I don’t have an easy relationship with my MIL. I wish I did. I do love her and she has her strengths. I have learned about dreaming big and a strong work ethic from my MIL. But there has been something that has never been quite right between us. She is different around me then she is around my husband. Passive aggressive. Laying claim on my husband and all that she perceives belongs to him in subtle and not so subtle ways. I’m never restful around her. And yet she presents a very different face to my husband and his siblings. To everyone else.

For the longest time I thought it was me. That I was the one who was off in our relationship so I tried harder to love her and to see only the good in her. I made excuses for her behavior. She was lonely. She had been hurt, likely victimized growing up. She had low self-esteem. I compensated. Some of this compensation was to allow my husband to stay stuck in unhealthy patterns and to put pieces of my marriage on the line.

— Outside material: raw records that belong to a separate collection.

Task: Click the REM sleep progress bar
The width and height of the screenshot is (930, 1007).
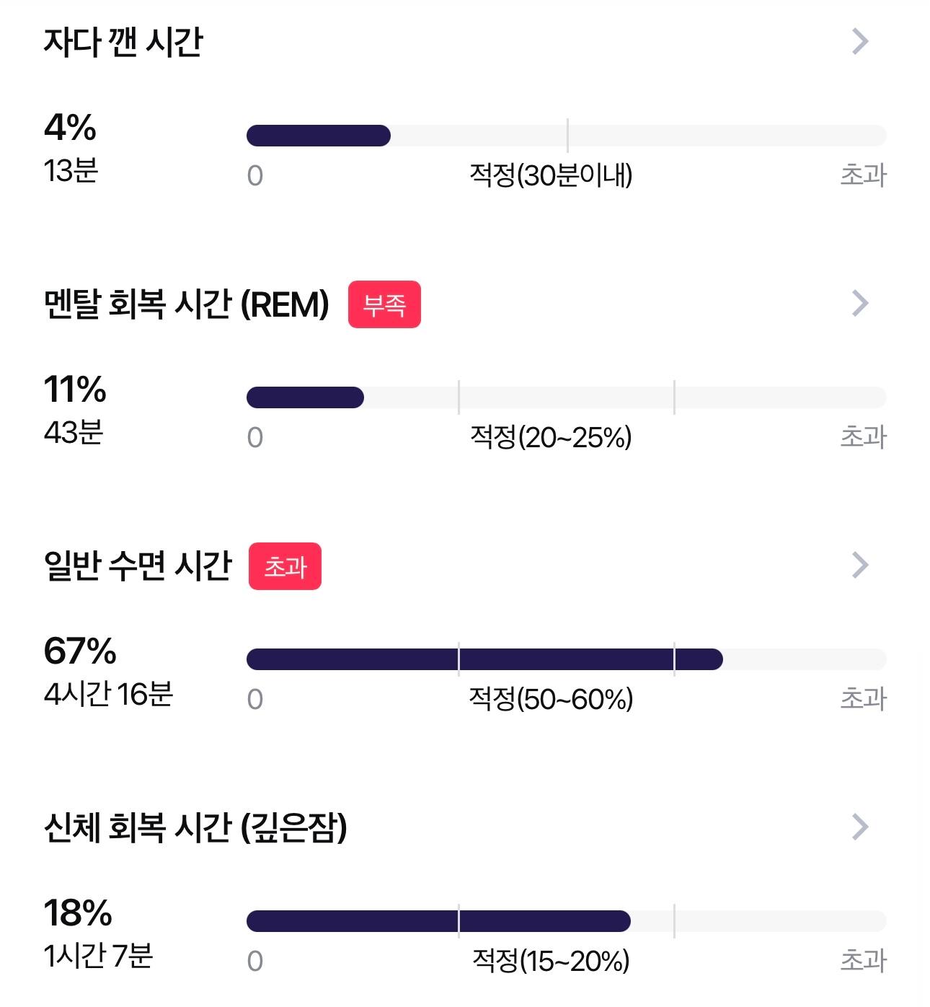Action: coord(567,397)
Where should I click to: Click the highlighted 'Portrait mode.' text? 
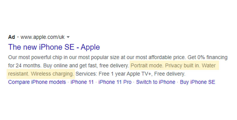click(147, 65)
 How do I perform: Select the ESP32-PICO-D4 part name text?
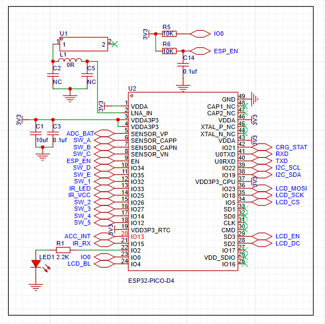[151, 281]
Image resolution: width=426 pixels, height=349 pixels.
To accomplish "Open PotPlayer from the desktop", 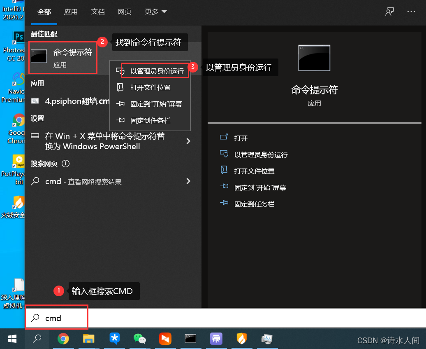I will click(19, 161).
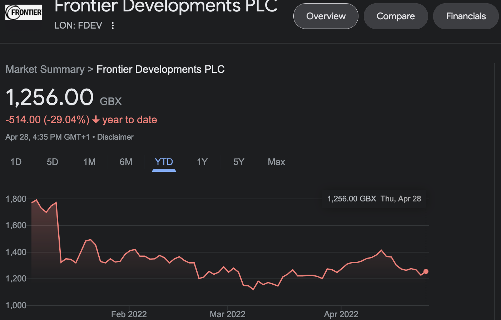Switch to the Compare tab

[396, 16]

What I didn’t realize was that the nudges and the unease was part of my gift. I was seeing her true self and God was telling me there was something wrong. He was urging me to pray, but I had numbed myself to the prophetic so that all I knew was that I saw someone very different than everyone else did. This is a risk I’m learning about this particular spiritual gift. I see the world through a different lens.

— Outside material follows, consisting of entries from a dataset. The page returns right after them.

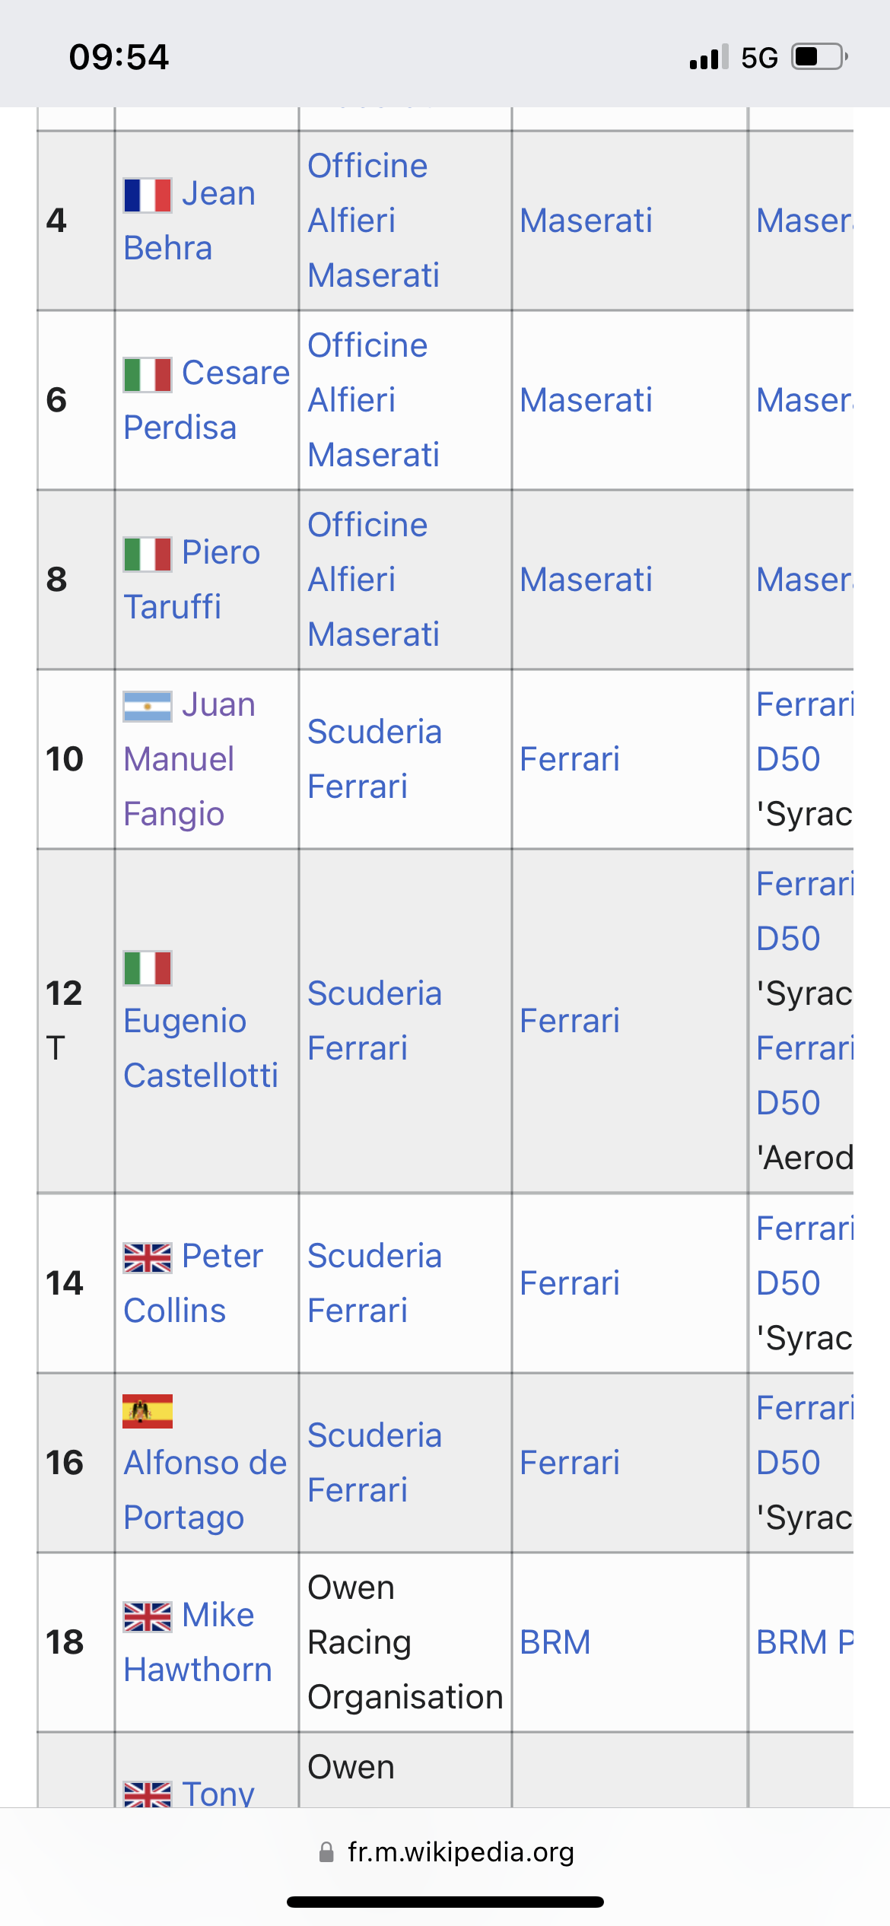Tap the Italian flag next to Cesare Perdisa
Viewport: 890px width, 1926px height.
(148, 375)
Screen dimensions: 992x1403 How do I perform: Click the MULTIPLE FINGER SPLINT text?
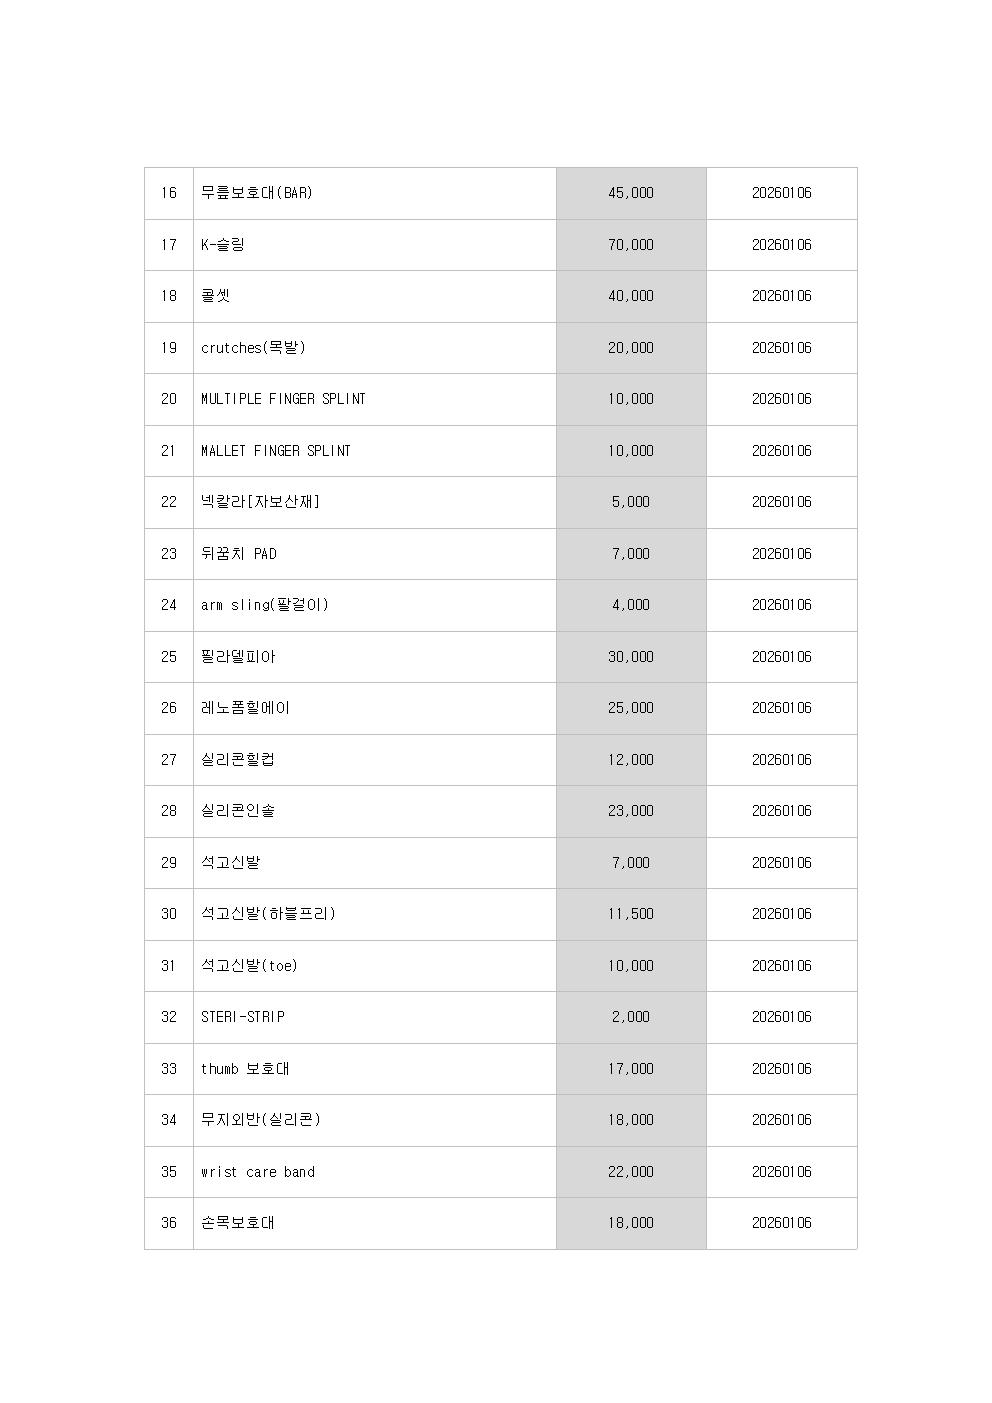[x=283, y=399]

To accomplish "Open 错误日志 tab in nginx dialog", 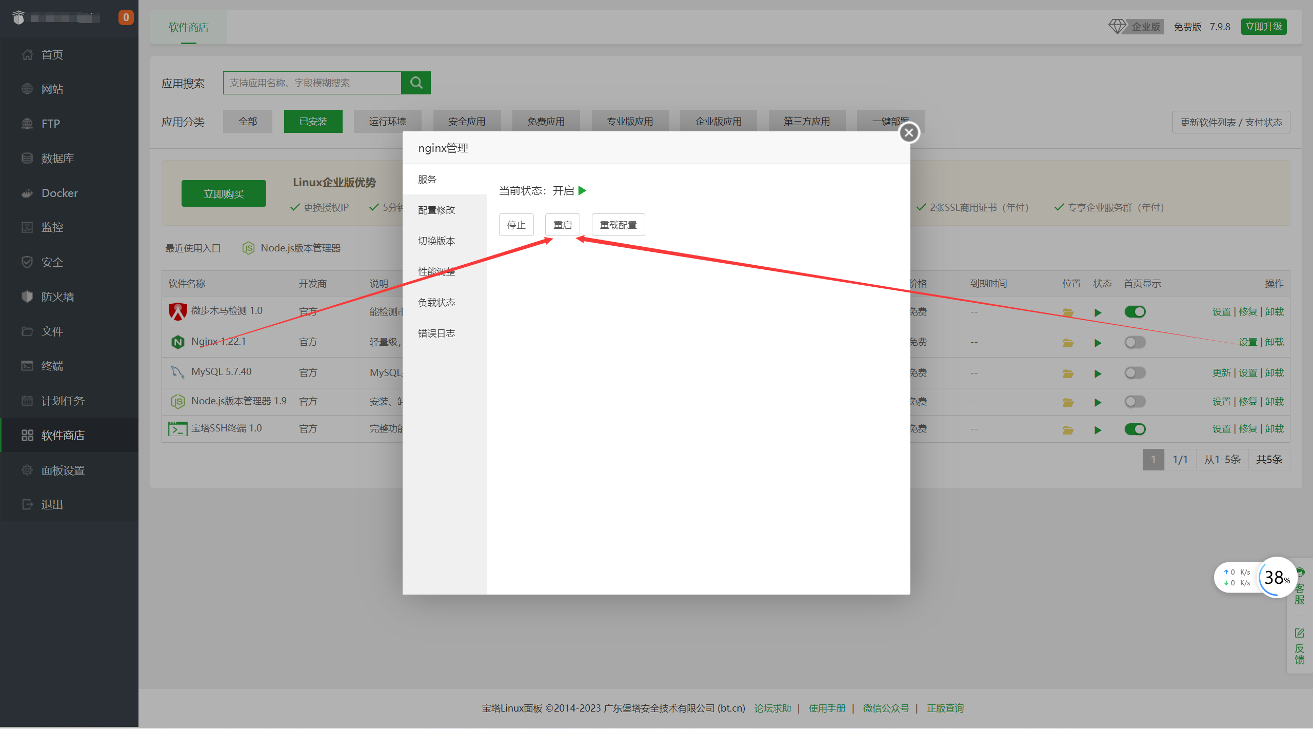I will coord(436,333).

When there was a death in the family I was filled with an unease that bordered on panic. I did what I usually do. I prayed. And I called Claire. I prayed for love and to see clearly. God spoke to Claire and gave her a vision of a hen trying to be a peacock. A woman who wanted to be the center of attention, to be the epicenter of her family. We both got the sense that there would be bad behavior from my MIL the weekend of the funeral and we both felt strongly that the most loving thing to do was for me to pray for eyes to be opened so her children could start to see her true self. See the bad behavior that has always existed in a way that they could no longer ignore it or overcompensate for it.

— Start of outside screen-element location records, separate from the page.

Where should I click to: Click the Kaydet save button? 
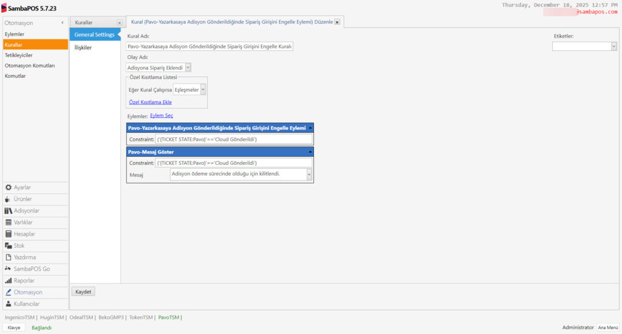[83, 291]
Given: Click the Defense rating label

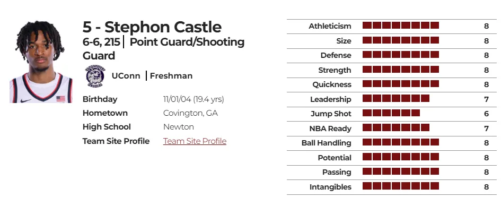Looking at the screenshot, I should [336, 55].
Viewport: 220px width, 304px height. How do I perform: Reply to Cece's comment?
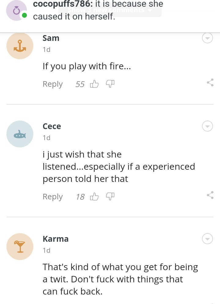(x=53, y=197)
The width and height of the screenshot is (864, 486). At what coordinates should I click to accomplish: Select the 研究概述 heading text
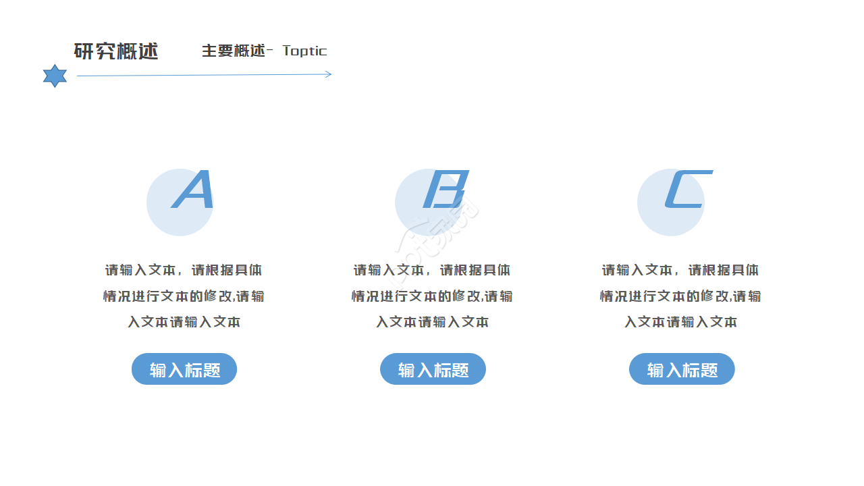click(117, 52)
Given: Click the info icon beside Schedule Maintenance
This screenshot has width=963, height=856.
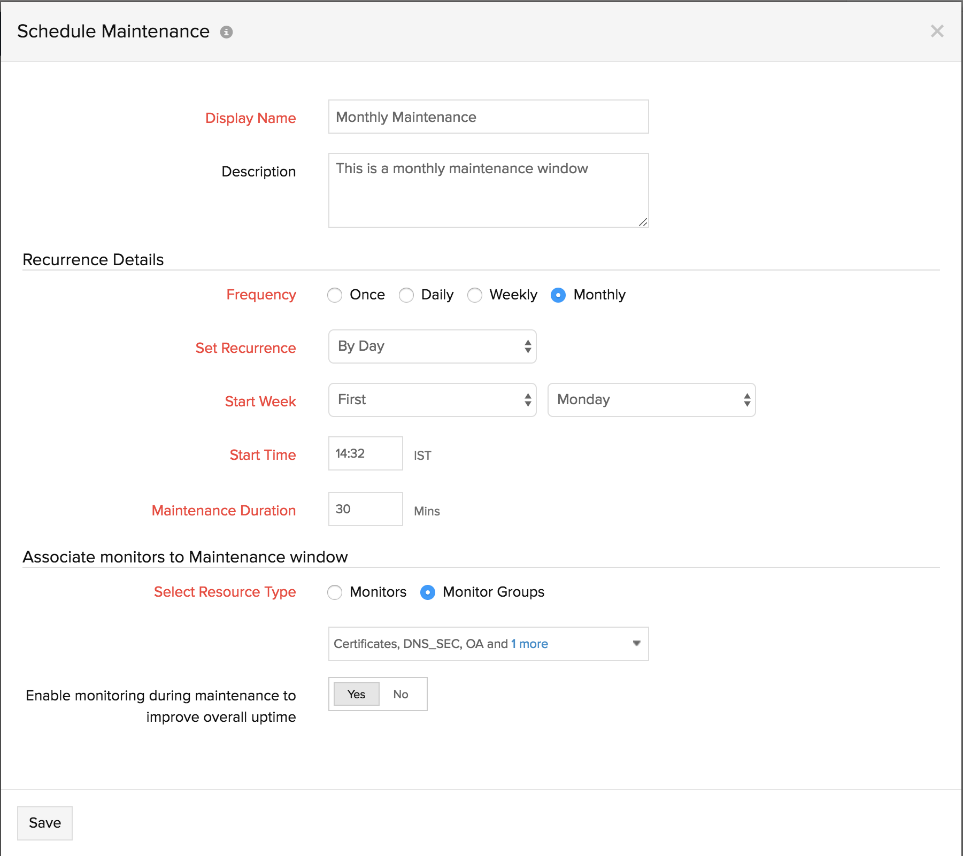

This doesn’t sound loving, but it is. I’ll tell you why. My MIL has borderline personality disorder. She has not allowed her children to differentiate from her. She has in a sense brainwashed them that certain behaviors are acceptable in her relationship with them. For her children to heal, they needed to see so they could ask questions, see her behavior superimposed against normal, positive behavior. For her to heal, she needs boundaries set by her children. They love her. They want relationship with her. But they won’t be able to grow to their full potential in their marriages, in themselves, if they do not address their mother’s mental illness.

So I prayed. I asked for grace and mercy. For eyes to be opened. For my mouth to be kept closed and my inclination to protect my husband to be numbed. I prayed for my MIL, that she would allow herself to be truly known by her children. That she would see God’s love in a new way. I prayed for God’s vision of her to replace my experience.

And in the end there was a breakthrough. There was bad behavior. There was questioning. There was a turning in my relationship with my husband.

What does this story have to do with the prophetic? It was time for a family to start down the road to acknowledgment healing and God needed me to hear this so I would take the information He gave me and hold my family in prayer. A prophet doesn’t always speak, but a prophet needs to have a relationship with God so she can discern a clear interpretation of the information God is sharing with her. And she needs to feel God’s love for people. If I hadn’t had that, I would have been so smug when my MIL starting behaving in such an outward manner no one could miss it. I would have felt self righteous. I may have even held this over my husband.

I was tempted. Oh, the times I was tempted. Instead, I prayed for a vision of love for her and her family so I could see what God sees. Without love, I wouldn’t care about the relationships or the pain. I certainly wouldn’t care about anyone’s journey of healing.

There may have been easier ways to learn this lesson, but as usual I’m pretty sure I was deaf to the more subtle messages God was giving me. So, instead of waiting any longer, God threw me into the deep end of the pool. Thankfully, I had a good friend and the Holy Spirit to help me swim.